With no line left out, restate the data word for word.

Segment Start: Input

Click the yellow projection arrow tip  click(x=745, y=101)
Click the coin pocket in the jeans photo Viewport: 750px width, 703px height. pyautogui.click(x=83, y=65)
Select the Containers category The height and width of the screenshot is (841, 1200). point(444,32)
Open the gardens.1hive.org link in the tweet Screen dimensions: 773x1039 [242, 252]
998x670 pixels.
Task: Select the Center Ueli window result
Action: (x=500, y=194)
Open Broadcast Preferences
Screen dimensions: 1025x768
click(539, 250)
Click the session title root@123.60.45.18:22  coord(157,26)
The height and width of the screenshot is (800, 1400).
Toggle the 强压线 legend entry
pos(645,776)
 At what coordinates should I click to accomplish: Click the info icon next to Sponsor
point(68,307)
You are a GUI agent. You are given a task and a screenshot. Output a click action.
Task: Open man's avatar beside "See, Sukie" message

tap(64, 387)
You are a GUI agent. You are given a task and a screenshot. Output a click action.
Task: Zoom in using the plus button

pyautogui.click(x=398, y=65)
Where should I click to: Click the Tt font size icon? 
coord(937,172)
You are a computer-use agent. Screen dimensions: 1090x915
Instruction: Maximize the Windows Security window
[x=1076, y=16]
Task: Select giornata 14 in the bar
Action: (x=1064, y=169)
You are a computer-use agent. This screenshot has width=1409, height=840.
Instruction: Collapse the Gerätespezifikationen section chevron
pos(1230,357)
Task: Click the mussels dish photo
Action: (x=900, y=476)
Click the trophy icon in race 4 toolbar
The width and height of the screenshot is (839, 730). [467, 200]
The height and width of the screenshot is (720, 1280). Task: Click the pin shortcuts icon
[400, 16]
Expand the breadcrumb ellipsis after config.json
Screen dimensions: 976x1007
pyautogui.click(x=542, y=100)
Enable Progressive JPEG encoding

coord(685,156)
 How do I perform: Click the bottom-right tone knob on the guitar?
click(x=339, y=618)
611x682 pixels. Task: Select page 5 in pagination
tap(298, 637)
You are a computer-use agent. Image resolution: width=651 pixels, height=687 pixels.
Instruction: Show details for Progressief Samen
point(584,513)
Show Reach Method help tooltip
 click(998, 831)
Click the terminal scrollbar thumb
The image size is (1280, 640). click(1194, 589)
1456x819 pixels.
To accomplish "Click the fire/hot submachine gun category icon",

Segment End: Input

== Exercise response ==
Click the yellow projection arrow tip  click(x=745, y=101)
Click the coin pocket in the jeans photo Viewport: 750px width, 703px height. pyautogui.click(x=83, y=65)
Select the Containers category The height and width of the screenshot is (841, 1200). point(444,32)
Open the gardens.1hive.org link in the tweet Screen dimensions: 773x1039 [242, 252]
998x670 pixels.
Task: Select the Center Ueli window result
Action: (x=500, y=194)
Open Broadcast Preferences
Screen dimensions: 1025x768
click(539, 250)
Click the session title root@123.60.45.18:22  coord(157,26)
The height and width of the screenshot is (800, 1400).
Toggle the 强压线 legend entry
pos(645,776)
 At what coordinates should I click to accomplish: Click the info icon next to Sponsor
point(68,307)
You are a GUI agent. You are given a task and a screenshot. Output a click action.
Task: Open man's avatar beside "See, Sukie" message

tap(64, 387)
You are a GUI agent. You are given a task and a screenshot. Output a click action.
Task: Zoom in using the plus button

pyautogui.click(x=398, y=65)
Where should I click to: Click the Tt font size icon? 
coord(937,172)
You are a computer-use agent. Screen dimensions: 1090x915
Instruction: Maximize the Windows Security window
[x=1076, y=16]
Task: Select giornata 14 in the bar
Action: (x=1064, y=169)
You are a computer-use agent. This screenshot has width=1409, height=840.
Instruction: Collapse the Gerätespezifikationen section chevron
pos(1230,357)
Task: Click the mussels dish photo
Action: (x=900, y=476)
Click the trophy icon in race 4 toolbar
The width and height of the screenshot is (839, 730). [467, 200]
The height and width of the screenshot is (720, 1280). Task: Click the pin shortcuts icon
[400, 16]
Expand the breadcrumb ellipsis after config.json
Screen dimensions: 976x1007
pyautogui.click(x=542, y=100)
Enable Progressive JPEG encoding

coord(685,156)
 How do I perform: Click the bottom-right tone knob on the guitar?
click(x=339, y=618)
611x682 pixels. Task: Select page 5 in pagination
tap(298, 637)
You are a computer-use agent. Image resolution: width=651 pixels, height=687 pixels.
Instruction: Show details for Progressief Samen
point(584,513)
Show Reach Method help tooltip
 click(998, 831)
Click the terminal scrollbar thumb
The image size is (1280, 640). click(1194, 589)
1456x819 pixels.
To accomplish "Click the fire/hot submachine gun category icon",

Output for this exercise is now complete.